Comme un écho à la voix de cette jeune femme, celle d’une mère:

«Je suis terriblement triste pour les ados et les jeunes. Ma fille souffre vraiment de se retrouver confinée, sans fêtes. Mon fils, il a l’âge de toutes les explorations, mais il est coincé avec sa mère. Moi ça va, j’ai profité et le confinement s’arrêtera un jour. Mais pour eux, quel temps perdu à la joie des découvertes et des autres!»

«C’est une catastrophe. Énormément de gens qui fréquentent mon bistrot sont des gens qui n’ont pas de cercle social. Pas de famille. Leur cercle social, c’est le bistrot. Si les bistrots devaient disparaître en dehors de la crise, ce serait terrible. Les gens seraient encore plus seuls. Et plus frustrés, car ils n’auraient plus de sas de décompression entre le boulot et la maison.»

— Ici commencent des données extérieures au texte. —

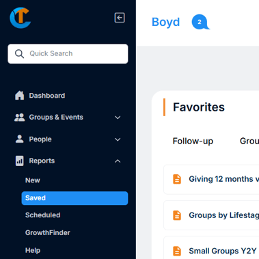The image size is (259, 259).
Task: Open the Boyd link in header
Action: point(166,22)
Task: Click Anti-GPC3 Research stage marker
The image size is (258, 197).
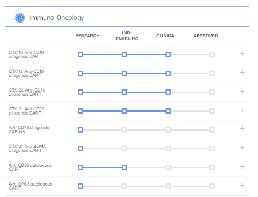Action: (81, 186)
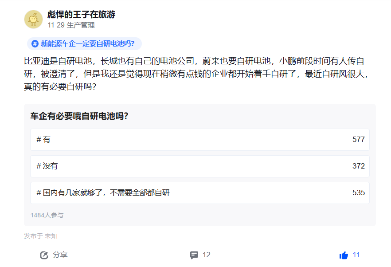Screen dimensions: 391x267
Task: Vote for the poll option 有
Action: point(199,140)
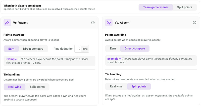Screen dimensions: 201x106
Task: Click the Vs. Absent card heading
Action: pos(122,23)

«Je sens que les gens, ces clients seuls, sont là dans l’attente évidente de la réouverture d’autant plus qu’ils se souviennent de la manière dont ils en ont souffert durant le premier confinement. C’est la vilaine saison, qui invite au repli, l’isolement s’aggrave. Moralement, ils n’y survivront pas. Quand tu as une famille, ça va, mais pour les gens seuls c’est terrible.»

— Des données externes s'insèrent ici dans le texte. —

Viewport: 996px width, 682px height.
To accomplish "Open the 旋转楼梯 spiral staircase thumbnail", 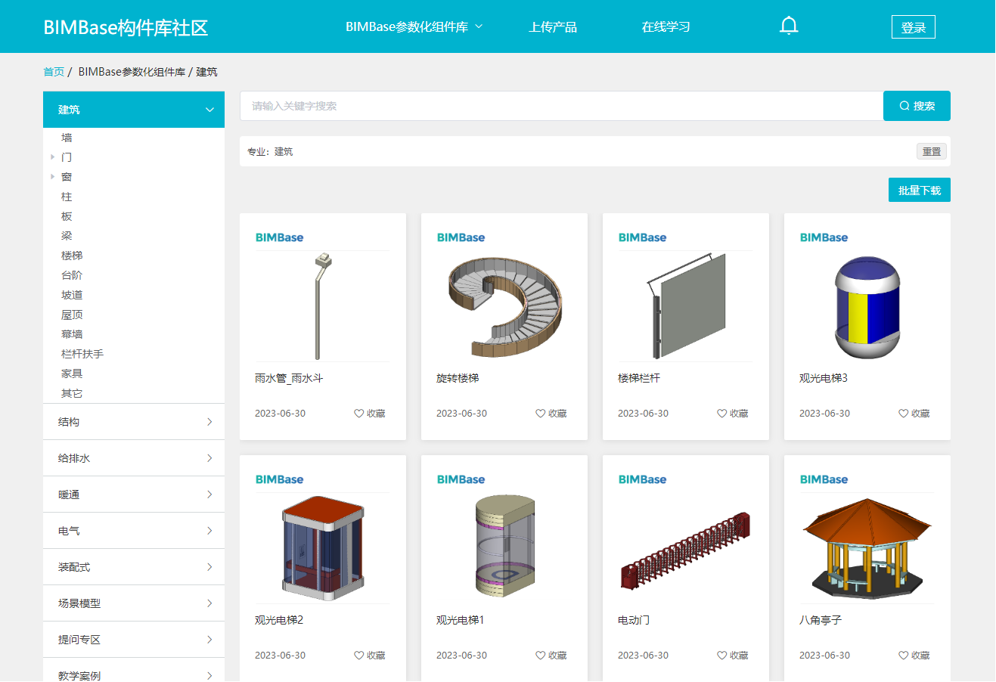I will (504, 307).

Et comment prendre son mal en patience, s’il vous plaît?

Point de solution mais une ritournelle:

«Je ne dépasse pas cette situation. Je suis triste.»

«J’essaie de trouver une alternative. Il y a des sites de rencontres, mais on n’y trouve jamais son compte. Les discussions virtuelles n’égalent pas les vraies rencontres ou les vraies conversations qu’on peut vivre dans un bistrot. Cela reste factice et laisse une frustration dans le fond, car on ne sait pas qui est la personne de l’autre côté. Le réel il n’y a que ça de vrai, le virtuel est là pour combler mon manque de contact avec des inconnus en attendant la réouverture des bars, et j’ai hâte que cela recommence. Pour dépasser la fermeture des bars, je vais aussi dans des parcs, mais seule, je vais chez le psy pour parler de mon manque d’interaction sociale. Je fais des apéros à distance avec mes amis ou je vais chez des amis. C’est différent des bistrots, car le hasard n’a plus lieu d’être.»

«Je ne crois pas qu’on puisse réinventer le bistrot. Si les bistrots sont interdits pendant longtemps, il y aura des bars clandestins. Il y aura de nouveaux bars qui vont renaître sur les cendres des anciens. Depuis des années, on nous impose des conditions qui ne sont pas viables. On ne réfléchit pas en profondeur. Un patron de bar qui voudrait travailler en toute transparence, ça demande de l’énergie, c’est super stressant. De toute façon, le gouvernement fait toujours en sorte qu’il y ait une possibilité de renaissance des commerces. Peu importe s’il y en a qui crèvent. Ils ont prolongé la mesure d’aide pour les nouvelles sociétés: pour la première personne que tu engages, tu as droit à une exonération de charges à vie. C’est une mesure qui n’aide que les nouvelles sociétés. C’est inégal. C’est de la concurrence déloyale. Dans une rue, tu as un bar qui existe depuis avant 2016, qui n’a pas droit à cette aide, qui peut mettre moins de côté en cas de crise. De l’autre côté, un nouveau bar a droit à cette aide, peut dégager du budget pour investir dans les infrastructures… Côté écologie, on offre des primes aux nouveaux venus pour faire du zéro déchet, mais qu’est-ce qu’ils proposent pour ceux qui existent déjà? On privilégie le jeune entrepreneuriat par rapport à d’autres affaires qui ont gardé le cap depuis des années pour pérenniser leur lieu.»

Élargissement soudain du champ de réflexion, autrement plus vaste, à l’avenir du bistrot et aux choix politiques, aux évolutions de toutes sortes, qui en déterminent et en scelleront le sort.